Faut-il s’en indigner ? Pas si l’on accepte d’en lire les implications à la lumière de deux grands penseurs libéraux : John Stuart Mill et Friedrich von Hayek. Tous deux, chacun à leur manière, nous rappellent qu’une société libre ne se construit ni par la répression ni par la planification, mais par l’expérimentation, la confiance et l’autonomie progressive des individus.
Le commerce du cabas existe en Algérie depuis plus de quarante ans. On le voit à l’aéroport, dans les valises, dans les quartiers populaires, dans les salons de thé. C’est l’économie des chaussettes, des fromages français, des cosmétiques européens, des vêtements turcs, achetés à l’étranger puis revendus ici, à bon prix et sans TVA.
Le décret ne crée pas ce phénomène. Il le reconnaît. Comme l’écrivait Hayek, « les institutions qui fonctionnent sont rarement celles que l’on a conçues, mais celles qui ont émergé d’un usage répété ». Le cabas est un ordre spontané né d’un désordre productif.
Pour John Stuart Mill, la liberté est un outil d’éducation morale. Loin d’être une permission vide, elle engage : elle apprend à anticiper les conséquences de ses choix. Or, en intégrant le cabas dans un cadre légal, l’État crée un terrain d’apprentissage concret : créer un compte devises, déclarer son activité, gérer ses stocks, justifier ses revenus… Tout cela devient possible. Et citoyen.
Ce n’est pas un luxe théorique. C’est un apprentissage de la rationalité économique : comprendre les coûts, gérer ses marges, analyser la demande. Ce sont des compétences citoyennes. Et personne ne vous les apprend mieux que la pratique réelle.
Certaines voix s’inquiètent : va-t-on légaliser l’anarchie ? Créer un appel d’air vers l’informel ? Pas du tout. L’activité légale impose un niveau minimal d’organisation : comptabilité, fiscalité, discipline commerciale. Tous les anciens cabasistes ( néologisme pour désigner les commerçants du cabas) ne feront pas le saut. Certains échoueront, d’autres s’adapteront.
Comme le rappelait Armen Alchian, pionnier de la théorie évolutionniste en économie, les pratiques qui survivent sont celles qui s’adaptent aux incitations. Ce décret ne fera pas exploser le nombre de commerçants du cabas. Il filtrera. Et il fera émerger une micro-élite entrepreneuriale, souvent issue des classes populaires, qui n’avait besoin que d’un cadre pour se formaliser.
Oui, la majorité des achats pour le cabas continueront à être financés en euros ou en dollars issus du marché parallèle. Et alors ? Ce marché existait déjà.

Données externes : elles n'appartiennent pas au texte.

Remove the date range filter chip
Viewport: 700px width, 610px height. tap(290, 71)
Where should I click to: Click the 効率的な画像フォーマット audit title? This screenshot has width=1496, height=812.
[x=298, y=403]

Il ne sera ni créé ni amplifié par cette réforme.
Ce qu’on oublie souvent, c’est que le marché noir des devises est un symptôme, pas une cause. Tant que les taux de change officiels restent déconnectés de la réalité, les acteurs économiques rationnels continueront à s’approvisionner ailleurs. Ce que la légalisation change, c’est la visibilité de ces flux, la traçabilité de leur usage, et la possibilité de les canaliser progressivement dans l’économie formelle.
Le décret s’accompagne d’un levier essentiel : le statut d’auto-entrepreneur. C’est plus qu’un formulaire administratif. C’est une passerelle vers la citoyenneté économique.
En s’enregistrant, le cabasiste devient un acteur légitime : il ouvre un compte professionnel, établit ses factures, déclare ses revenus, paie une fiscalité adaptée. Il entre dans la sphère de la reconnaissance sociale. Et ce, sans renier son autonomie.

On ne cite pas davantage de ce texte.